At 7 months post stent procedure, the patient was evaluated for pre-operative cardiovascular clearance for abdominal surgery (due to an abnormal nuclear stress study). Coronary angiography revealed widely patent stents in both vessels with minimal intimal proliferation (Figures 5 and 6).

Case Report 2

A 72-year-old diabetic female with history of renal insufficiency (serum creatinine 2.9 mg/dl) and severe gastrointestinal bleed from colonic polyps presented with class III angina. Coronary angiography revealed a complex lesion in the mid left anterior descending artery and the first diagonal artery (Figure 7). Due to history of severe gastrointestinal bleeding, limited anticoagulation (3000 U of heparin, aspirin and clopidogrel, without intravenous IIb/IIIa antagonist) was utilized. A 3.0 mm x 15 mm BiodivYsio AS was deployed in the mid LAD lesion and a 2.5 mm x 15 mm BiodivYsio SV stent was placed in the diagonal (to bail out flow-limiting dissection) with excellent angiographic (Figure 8) and clinical results.

The lower thrombogenicity of the PC-coated stent is particularly advantageous in situations where excessive anticoagulation is prohibited by risk of serious bleeding. The arteriotomy was repaired using Perclose. At 4-month follow-up, the patient is functional class I with no evidence of clinical restenosis.

Conclusion

The BiodivYsio stent offers the advantage of PC technology (thereby reducing the risk of subacute thrombosis in high-risk patients) in addition to a newer generation stent that offers excellent deliverability and scaffolding. The thin stent struts may offer advantage of lower restenosis rates13.

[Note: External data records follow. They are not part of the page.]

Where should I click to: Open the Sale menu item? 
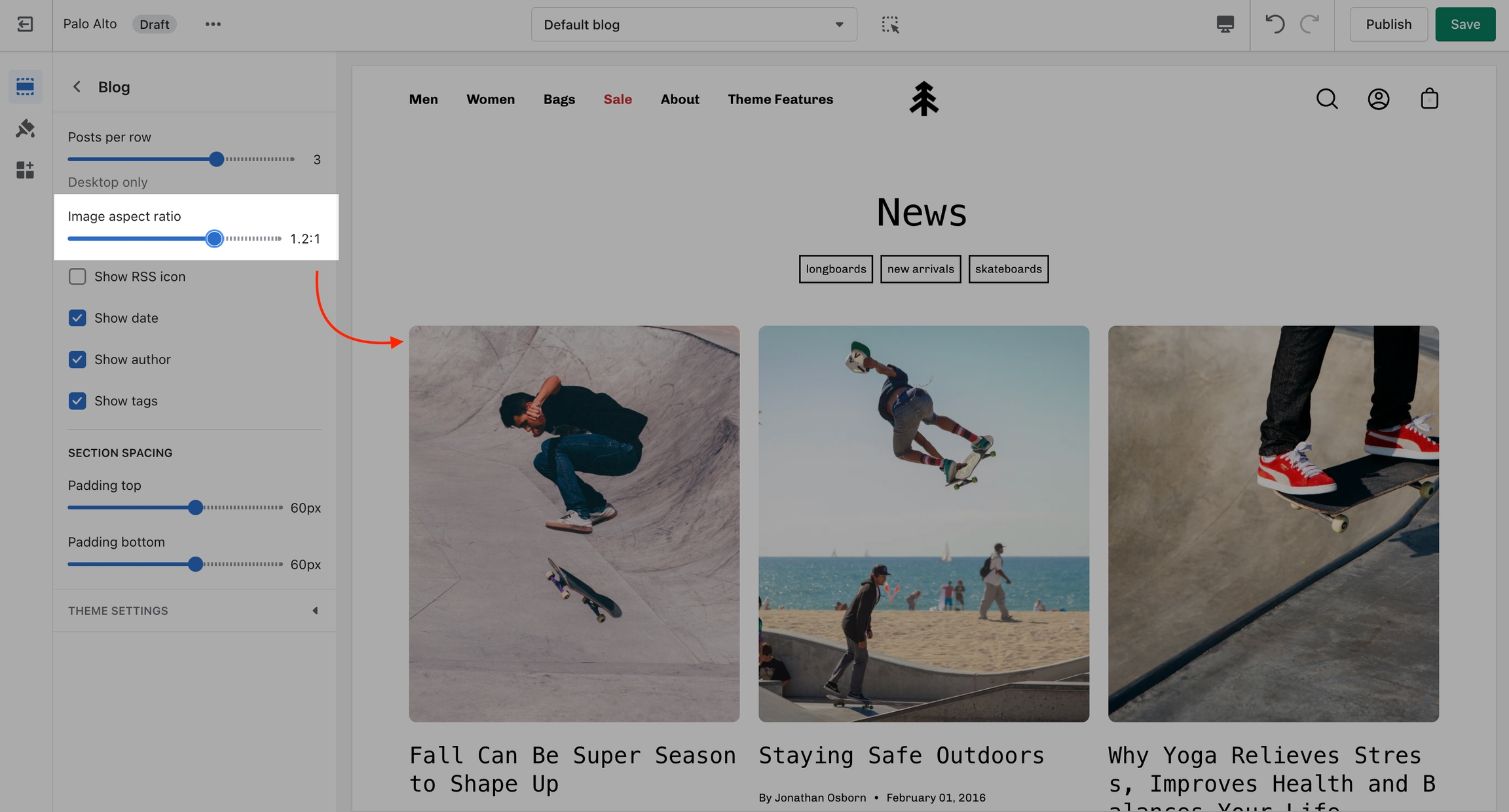618,100
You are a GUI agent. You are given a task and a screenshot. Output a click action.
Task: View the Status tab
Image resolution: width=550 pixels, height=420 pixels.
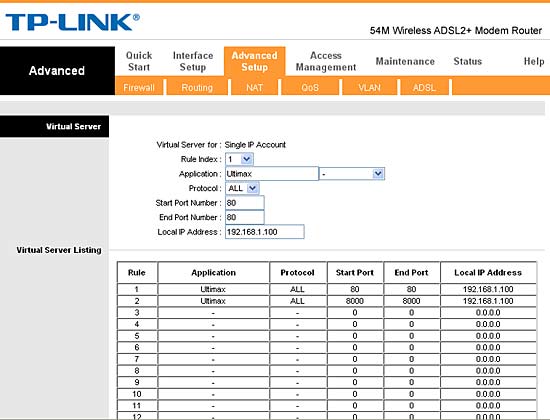(x=468, y=61)
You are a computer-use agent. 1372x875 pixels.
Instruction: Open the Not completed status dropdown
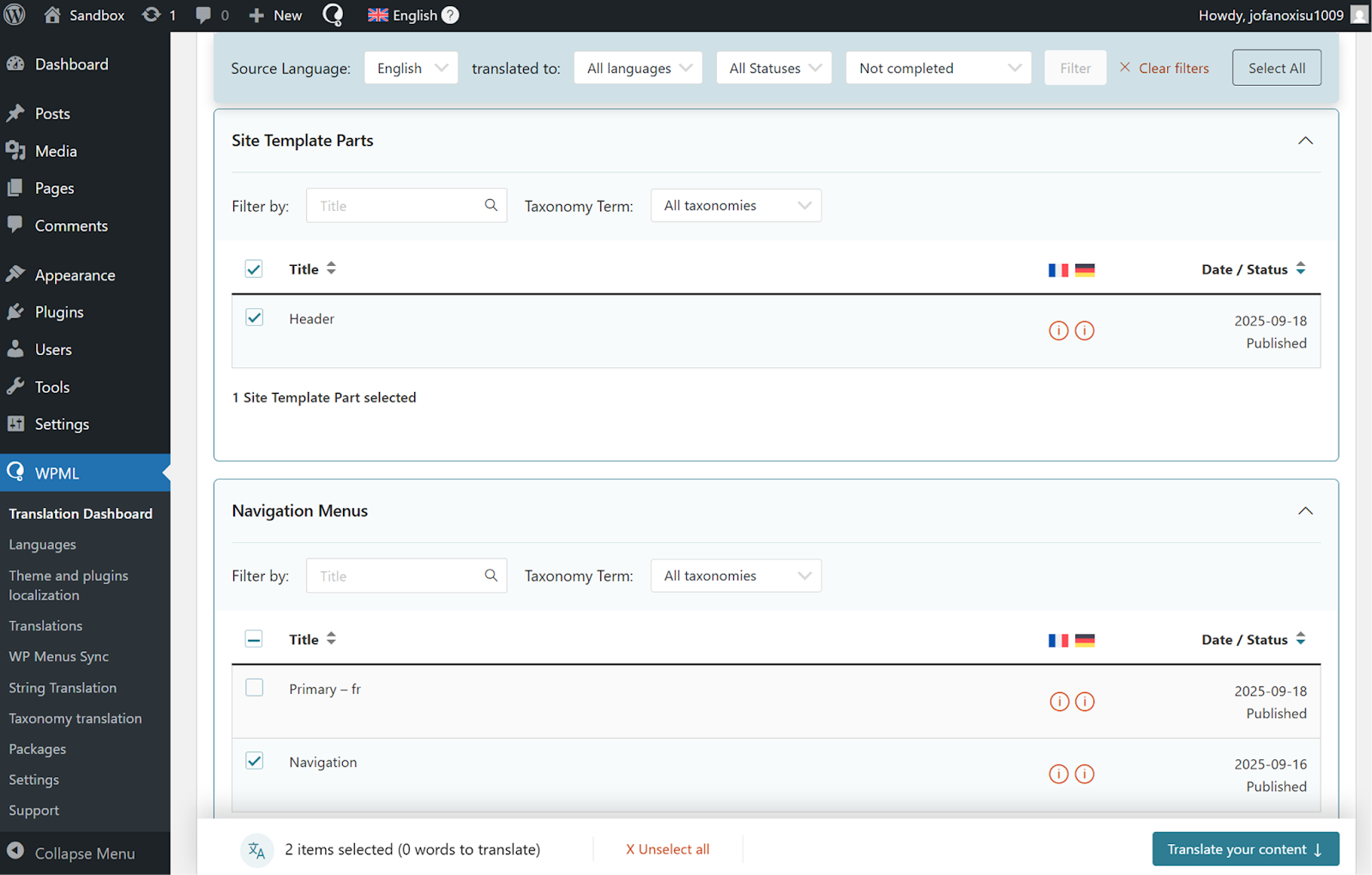939,69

In the era of aggressive anticoagulation, immediate and effective repair of arteriotomy using suture-mediated closure allows early patient ambulation and increases patient comfort. A combination of a less thrombogenic stent with effective hemostasis allows clinicians to provide definitive coronary intervention and expedient recovery. Whether the combination of a less thrombogenic stent and suture-mediated closure would improve short and long term outcome and reduce post-procedure vascular complications compared to traditional methods of sheath removal needs further evaluation in larger prospective trials.